The backup-controller is a Kubernetes operator that uses the CSI Volume Snapshot API to manage backups of your Persistent Volumes.
The backup-controller works by allowing you to specify a backup frequency, retention period, and whether or not you want to automatically set the PersistentVolumeClaim to use the latest snapshot when it is created. This ensures a painless and error free workflow for managing backups of stateful services in Kubernetes.
To install, deploy the manifest:
kubectl apply -f deploy.yaml
To use, set the following annotations on any PersistentVolumeClaim that should be backed up:
snapshot-frequency: if set, snapshots will automatically be taken at the interval specified (as a duration:1d6h30m).snapshot-retention: if set, snapshots will automatically be deleted when they are older than the specified expiration (as a duration:1d6h30m).restore-latest: if present, when the PersistentVolumeClaim is created, the operator will automatically set thedataSourceto the latest snapshot.

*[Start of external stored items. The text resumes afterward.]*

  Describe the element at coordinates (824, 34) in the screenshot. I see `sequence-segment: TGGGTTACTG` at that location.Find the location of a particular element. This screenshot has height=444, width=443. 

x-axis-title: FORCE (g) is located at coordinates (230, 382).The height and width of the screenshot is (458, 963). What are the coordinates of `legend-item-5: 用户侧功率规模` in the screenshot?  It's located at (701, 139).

An example PersistentVolumeClaim:
apiVersion: v1
kind: PersistentVolumeClaim
metadata:
name: csi-do-test-pvc
annotations:
restore-latest: "true"
snapshot-frequency: 2m
snapshot-retention: 10m
spec:
storageClassName: do-block-storage
accessModes:
- ReadWriteOnce
resources:
requests:
storage: 5Gi
The backup-controller will create a snapshot of the volume every two minutes. Any snapshots older than ten minutes will be deleted.

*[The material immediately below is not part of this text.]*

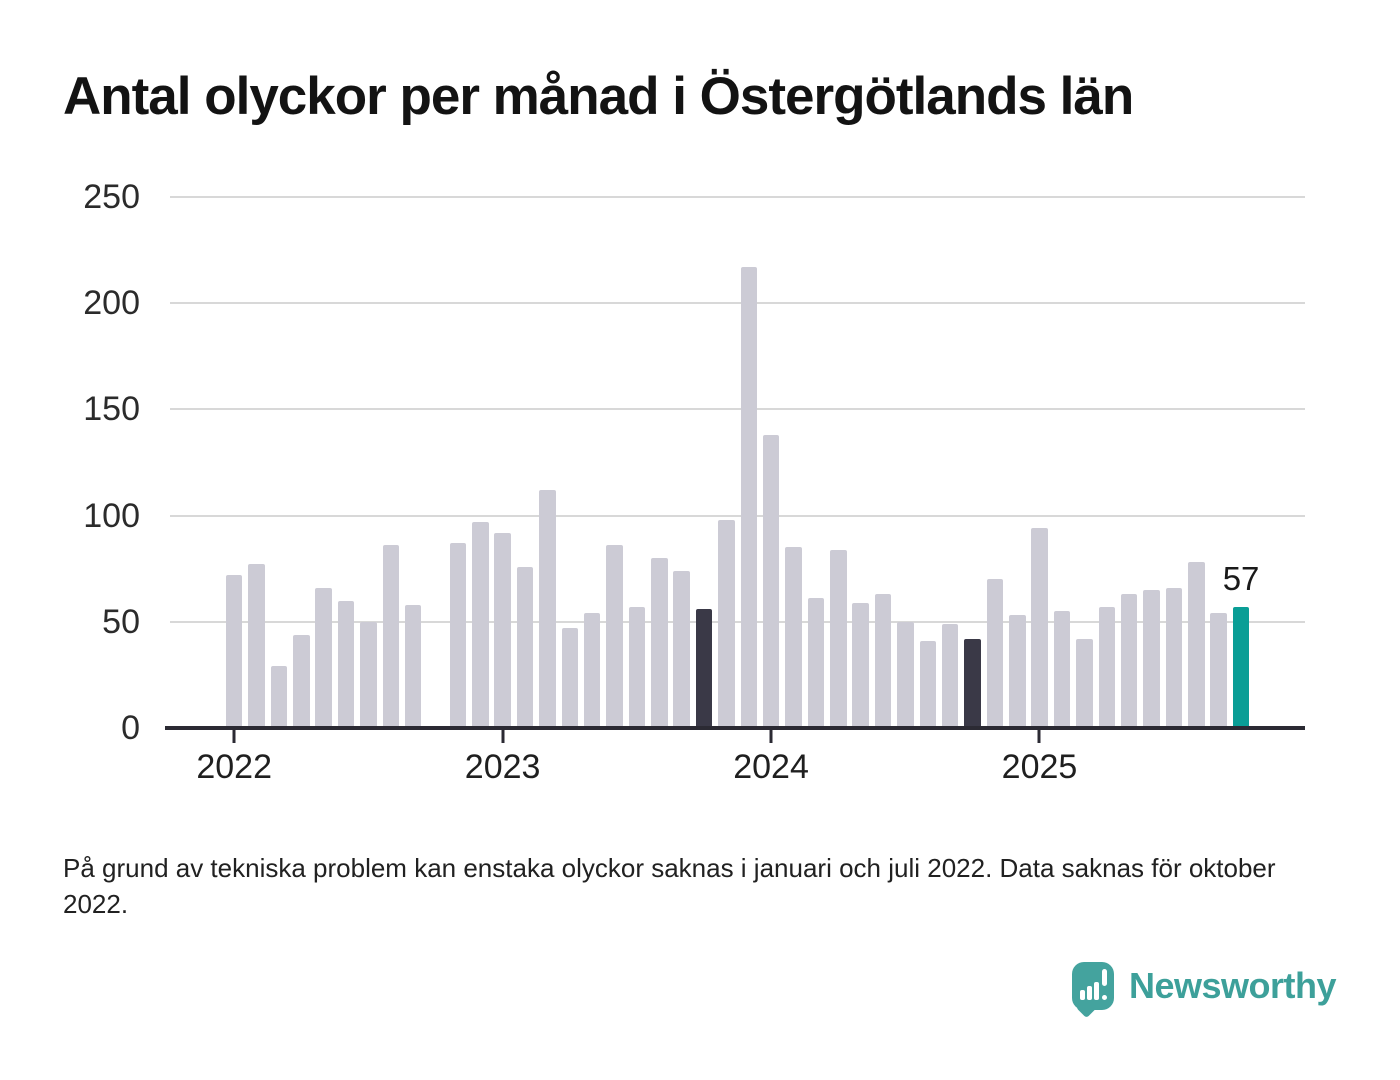 The image size is (1400, 1080). What do you see at coordinates (1040, 767) in the screenshot?
I see `x-tick-label-2025: 2025` at bounding box center [1040, 767].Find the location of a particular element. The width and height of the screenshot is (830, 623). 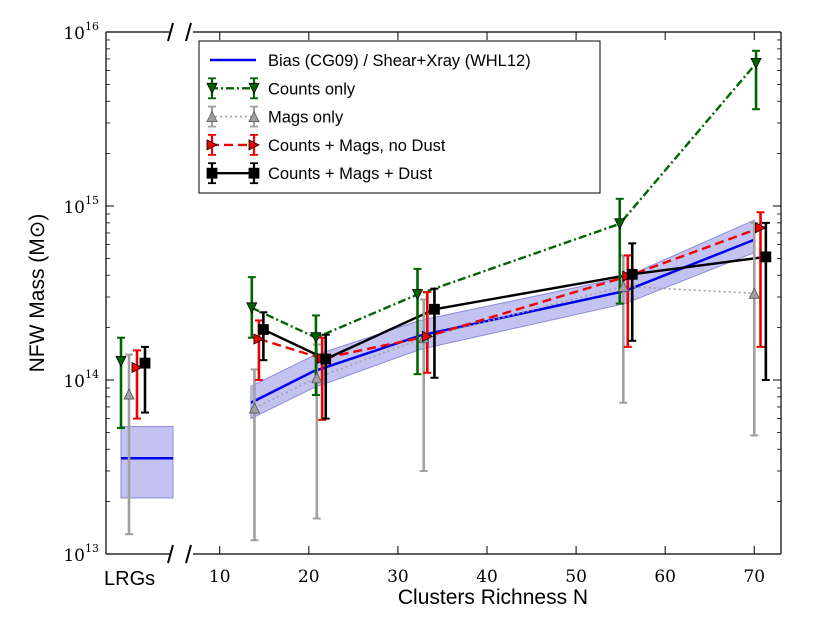

legend-item-mags-only: Mags only is located at coordinates (275, 116).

To see snapshots, list them with kubectl:
➜ ~ kubectl get volumesnapshots
NAME AGE
csi-do-test-pvc-31fac8c7-e8b6-449c-90da-b0e8f0cd8f6d 6m
csi-do-test-pvc-3749454d-5f45-405d-b1fc-94d080f85f59 2m
csi-do-test-pvc-4d18af84-5d68-4f69-8996-f1e6fefbb724 8m
csi-do-test-pvc-e86b3ae4-2700-4b81-8e3f-30832f7076b9 4m
csi-do-test-pvc-eb9d99af-95cc-4fc2-a0af-70fe29b02729 6s
➜ ~
Because restore-latest is set, if the PersistentVolumeClaim is deleted and recreated
it will automatically have the dataSource field set to the most recently created
snapshot:
apiVersion: v1
kind: PersistentVolumeClaim
metadata:
name: csi-do-test-pvc
annotations:
restore-latest: "true"
snapshot-frequency: 2m
snapshot-retention: 10m
spec:
storageClassName: do-block-storage
accessModes:
- ReadWriteOnce
dataSource:
name: csi-do-test-pvc-eb9d99af-95cc-4fc2-a0af-70fe29b02729
kind: VolumeSnapshot
apiGroup: snapshot.storage.k8s.io
resources:
requests:
storage: 5Gi
This feature ensures that your PersistentVolumeClaims can always be restored from the most recent snapshot without any modification to the manifest (e.g., the latest snapshot id does not have to be present).

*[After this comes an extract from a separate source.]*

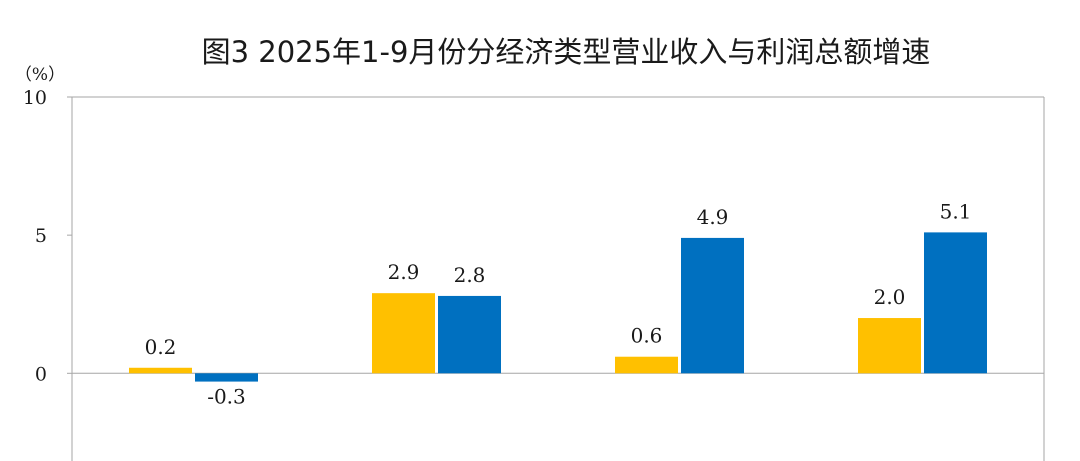  Describe the element at coordinates (41, 374) in the screenshot. I see `y-tick-label: 0` at that location.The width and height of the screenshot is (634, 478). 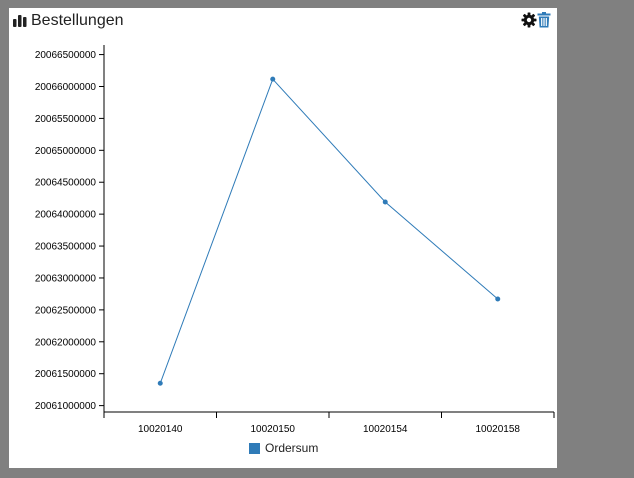 I want to click on x-tick-label: 10020154, so click(x=386, y=430).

Without backup-controller, in order to restore a PersistentVolumeClaim to a snapshot it
must first be deleted and then be recreated with the dataSource field set to the VolumeSnapshot
to restore from. backup-controller ensures portable configuration by automatically setting the
dataSource on PersistentVolumeClaims to the most recent backup using an Mutating Admission
Controller.
Combined with Flux any PersistentVolumeClaim that is deleted will automatically be restored from the most recent snapshot.
To fully ensure that your snapshots are safe, also ensure that your VolumeSnapshots and VolumeSnapshotContents are backed up.